Dongtou District (Note: Pronunciation: ) (洞头区 (洞頭區, Dòngtóu Qū)) is a district consisting of 168 islands in the East China Sea, and is under the jurisdiction of prefecture-level city of Wenzhou, in southern Zhejiang province, China. It has a total area of 2700.3 km2, of which 100.3 km2 is land, and, as of 2012, had a population of . It was known as Dongtou County (洞头县) until 2 September 2015, when, with the approval of the State Council, it was converted to a district.

==Transport==
It is served by 4 stations on Line S1 (Wenzhou Metro): Lingkun, Oujiangkou, Ouhua and Shuang'ou Avenue.

==Administrative divisions==
Subdistricts:
- Bei'ao Subdistrict (北岙街道), Yuanjue Subdistrict (元觉街道), Dongping Subdistrict (东屏街道), Niyu Subdistrict (霓屿街道)

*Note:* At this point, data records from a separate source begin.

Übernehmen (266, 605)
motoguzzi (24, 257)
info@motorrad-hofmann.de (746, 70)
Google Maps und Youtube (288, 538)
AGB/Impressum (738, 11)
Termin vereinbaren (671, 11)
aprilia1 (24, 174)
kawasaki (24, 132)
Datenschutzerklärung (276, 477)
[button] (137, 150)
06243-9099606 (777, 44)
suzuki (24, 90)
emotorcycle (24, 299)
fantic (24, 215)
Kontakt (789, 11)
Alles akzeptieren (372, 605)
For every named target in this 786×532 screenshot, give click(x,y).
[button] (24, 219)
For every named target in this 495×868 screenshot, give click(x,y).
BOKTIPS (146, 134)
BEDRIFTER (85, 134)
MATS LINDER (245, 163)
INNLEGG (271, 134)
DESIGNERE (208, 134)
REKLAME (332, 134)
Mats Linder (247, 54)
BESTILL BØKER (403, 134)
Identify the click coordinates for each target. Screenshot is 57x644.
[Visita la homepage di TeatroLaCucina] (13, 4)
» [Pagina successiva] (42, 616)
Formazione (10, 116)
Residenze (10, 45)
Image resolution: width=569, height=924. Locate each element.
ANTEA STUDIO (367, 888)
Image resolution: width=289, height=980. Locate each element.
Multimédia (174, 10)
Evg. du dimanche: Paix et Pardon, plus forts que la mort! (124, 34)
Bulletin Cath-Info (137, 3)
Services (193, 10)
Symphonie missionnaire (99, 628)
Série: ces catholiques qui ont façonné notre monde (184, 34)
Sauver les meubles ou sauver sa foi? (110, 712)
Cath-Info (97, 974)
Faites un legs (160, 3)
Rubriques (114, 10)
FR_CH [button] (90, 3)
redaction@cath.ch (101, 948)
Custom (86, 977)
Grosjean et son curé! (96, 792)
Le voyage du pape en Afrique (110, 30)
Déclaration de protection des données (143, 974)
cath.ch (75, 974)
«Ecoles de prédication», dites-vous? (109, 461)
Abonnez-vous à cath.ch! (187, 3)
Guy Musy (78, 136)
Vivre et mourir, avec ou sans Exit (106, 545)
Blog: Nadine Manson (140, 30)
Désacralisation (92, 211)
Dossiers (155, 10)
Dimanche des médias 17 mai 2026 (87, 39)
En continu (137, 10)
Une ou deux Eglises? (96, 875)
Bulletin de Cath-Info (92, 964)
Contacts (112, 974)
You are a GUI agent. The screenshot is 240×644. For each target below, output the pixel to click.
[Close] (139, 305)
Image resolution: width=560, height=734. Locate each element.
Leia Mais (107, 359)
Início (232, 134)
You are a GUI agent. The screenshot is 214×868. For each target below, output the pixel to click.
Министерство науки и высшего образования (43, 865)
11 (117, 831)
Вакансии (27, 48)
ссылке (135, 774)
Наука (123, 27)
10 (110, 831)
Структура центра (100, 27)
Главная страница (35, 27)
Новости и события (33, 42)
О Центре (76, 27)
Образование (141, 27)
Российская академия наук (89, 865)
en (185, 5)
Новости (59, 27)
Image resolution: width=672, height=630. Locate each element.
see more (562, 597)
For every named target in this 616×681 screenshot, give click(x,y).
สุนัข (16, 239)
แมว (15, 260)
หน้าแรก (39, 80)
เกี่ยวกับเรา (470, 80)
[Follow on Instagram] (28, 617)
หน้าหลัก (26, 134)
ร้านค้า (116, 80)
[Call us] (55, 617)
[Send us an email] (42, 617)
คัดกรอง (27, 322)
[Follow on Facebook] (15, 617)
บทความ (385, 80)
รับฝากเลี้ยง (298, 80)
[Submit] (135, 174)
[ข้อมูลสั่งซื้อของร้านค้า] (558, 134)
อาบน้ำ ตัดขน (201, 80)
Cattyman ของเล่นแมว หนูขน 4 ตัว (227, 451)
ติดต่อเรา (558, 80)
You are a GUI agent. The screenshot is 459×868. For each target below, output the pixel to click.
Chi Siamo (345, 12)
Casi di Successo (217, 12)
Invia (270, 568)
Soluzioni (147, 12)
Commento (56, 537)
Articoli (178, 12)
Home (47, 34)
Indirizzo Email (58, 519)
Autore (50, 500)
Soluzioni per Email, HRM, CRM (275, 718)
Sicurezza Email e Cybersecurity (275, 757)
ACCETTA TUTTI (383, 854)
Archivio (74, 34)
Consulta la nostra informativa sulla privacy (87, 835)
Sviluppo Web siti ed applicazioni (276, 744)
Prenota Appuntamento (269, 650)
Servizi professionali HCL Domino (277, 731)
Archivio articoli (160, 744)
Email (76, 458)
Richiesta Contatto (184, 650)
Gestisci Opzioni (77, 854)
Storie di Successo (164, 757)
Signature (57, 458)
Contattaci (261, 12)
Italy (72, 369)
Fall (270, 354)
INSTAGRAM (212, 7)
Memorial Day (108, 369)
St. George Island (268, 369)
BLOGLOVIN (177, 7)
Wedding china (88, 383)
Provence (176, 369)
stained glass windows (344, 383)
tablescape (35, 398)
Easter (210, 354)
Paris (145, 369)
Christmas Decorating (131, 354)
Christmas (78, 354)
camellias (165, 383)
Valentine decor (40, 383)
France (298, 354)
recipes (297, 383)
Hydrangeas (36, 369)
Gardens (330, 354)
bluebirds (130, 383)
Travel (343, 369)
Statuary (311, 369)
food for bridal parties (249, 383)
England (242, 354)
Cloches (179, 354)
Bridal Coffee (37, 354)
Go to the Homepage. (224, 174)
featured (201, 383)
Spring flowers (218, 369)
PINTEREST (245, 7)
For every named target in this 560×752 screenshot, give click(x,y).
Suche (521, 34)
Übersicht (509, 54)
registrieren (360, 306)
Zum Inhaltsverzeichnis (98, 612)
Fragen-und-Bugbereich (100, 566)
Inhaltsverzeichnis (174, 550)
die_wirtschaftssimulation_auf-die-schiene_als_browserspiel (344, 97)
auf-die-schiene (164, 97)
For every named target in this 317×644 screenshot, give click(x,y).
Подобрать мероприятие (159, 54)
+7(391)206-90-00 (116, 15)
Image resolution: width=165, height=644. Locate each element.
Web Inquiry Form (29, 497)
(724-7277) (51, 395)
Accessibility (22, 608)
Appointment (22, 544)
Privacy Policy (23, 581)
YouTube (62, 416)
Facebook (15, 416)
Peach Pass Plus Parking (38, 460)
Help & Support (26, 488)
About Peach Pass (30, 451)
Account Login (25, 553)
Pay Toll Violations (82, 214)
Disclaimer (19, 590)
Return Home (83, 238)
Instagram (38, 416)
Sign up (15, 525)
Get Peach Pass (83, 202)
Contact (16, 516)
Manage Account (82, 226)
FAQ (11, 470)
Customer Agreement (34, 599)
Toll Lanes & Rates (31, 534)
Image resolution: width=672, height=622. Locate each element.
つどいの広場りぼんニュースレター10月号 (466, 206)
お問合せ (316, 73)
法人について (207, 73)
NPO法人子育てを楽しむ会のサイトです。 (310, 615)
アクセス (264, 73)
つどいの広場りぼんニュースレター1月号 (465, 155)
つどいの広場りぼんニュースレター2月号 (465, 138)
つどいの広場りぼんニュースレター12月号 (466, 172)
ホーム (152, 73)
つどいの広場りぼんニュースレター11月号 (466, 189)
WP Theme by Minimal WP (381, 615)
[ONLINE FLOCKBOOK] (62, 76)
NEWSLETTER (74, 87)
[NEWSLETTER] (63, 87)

The only town is Damen (大门镇), and the only township is Luxi Township (鹿西乡)

==Climate==

Climate data for Dongtou, elevation 69 m (226 ft), (1991–2020 normals, extremes 1977–present)
| Month | Jan | Feb | Mar | Apr | May | Jun | Jul | Aug | Sep | Oct | Nov | Dec | Year |
| Record high °C (°F) | 20.9 (69.6) | 23.2 (73.8) | 25.3 (77.5) | 28.1 (82.6) | 31.6 (88.9) | 32.2 (90.0) | 33.9 (93.0) | 36.3 (97.3) | 34.9 (94.8) | 31.4 (88.5) | 27.3 (81.1) | 23.8 (74.8) | 36.3 (97.3) |
| Mean daily maximum °C (°F) | 10.9 (51.6) | 11.5 (52.7) | 14.3 (57.7) | 18.8 (65.8) | 23.3 (73.9) | 26.4 (79.5) | 29.7 (85.5) | 30.4 (86.7) | 28.2 (82.8) | 23.9 (75.0) | 19.1 (66.4) | 13.8 (56.8) | 20.9 (69.5) |
| Daily mean °C (°F) | 8.3 (46.9) | 8.7 (47.7) | 11.3 (52.3) | 15.7 (60.3) | 20.5 (68.9) | 24.0 (75.2) | 27.3 (81.1) | 27.9 (82.2) | 25.6 (78.1) | 21.3 (70.3) | 16.6 (61.9) | 11.1 (52.0) | 18.2 (64.7) |
| Mean daily minimum °C (°F) | 6.3 (43.3) | 6.7 (44.1) | 9.2 (48.6) | 13.5 (56.3) | 18.4 (65.1) | 22.3 (72.1) | 25.5 (77.9) | 26.0 (78.8) | 23.7 (74.7) | 19.3 (66.7) | 14.6 (58.3) | 9.0 (48.2) | 16.2 (61.2) |
| Record low °C (°F) | −3.6 (25.5) | −0.4 (31.3) | −1.0 (30.2) | 4.7 (40.5) | 9.4 (48.9) | 16.2 (61.2) | 18.5 (65.3) | 21.1 (70.0) | 16.8 (62.2) | 11.5 (52.7) | 3.5 (38.3) | −1.8 (28.8) | −3.6 (25.5) |
| Average precipitation mm (inches) | 64.3 (2.53) | 80.7 (3.18) | 133.5 (5.26) | 130.5 (5.14) | 154.5 (6.08) | 196.5 (7.74) | 110.1 (4.33) | 192.3 (7.57) | 141.2 (5.56) | 65.8 (2.59) | 74.4 (2.93) | 58.8 (2.31) | 1,402.6 (55.22) |
| Average precipitation days (≥ 0.1 mm) | 11.8 | 12.9 | 17.7 | 16.1 | 14.9 | 15.6 | 9.4 | 11.4 | 11.1 | 6.6 | 10.1 | 9.9 | 147.5 |
| Average snowy days | 1.2 | 1.3 | 0.4 | 0 | 0 | 0 | 0 | 0 | 0 | 0 | 0 | 0.4 | 3.3 |
| Average relative humidity (%) | 73 | 77 | 81 | 83 | 85 | 89 | 87 | 84 | 78 | 73 | 74 | 71 | 80 |
| Mean monthly sunshine hours | 108.9 | 98.1 | 111.7 | 127.4 | 136.8 | 134.1 | 242.9 | 238.9 | 194.3 | 189.8 | 134.9 | 131.2 | 1,849 |
| Percentage possible sunshine | 33 | 31 | 30 | 33 | 33 | 32 | 58 | 59 | 53 | 54 | 42 | 41 | 42 |
Source: China Meteorological Administrationall-time extreme temperaturesAll-time Oct extreme

==Economy==
Dongtou possesses the second-largest fishery in Zhejiang, reaching an area of about 4800 km2, and is known as the "Hijiki capital of China" (中国羊栖菜之乡) as well as the "Seaweed capital of Zhejiang" (浙江紫菜之乡).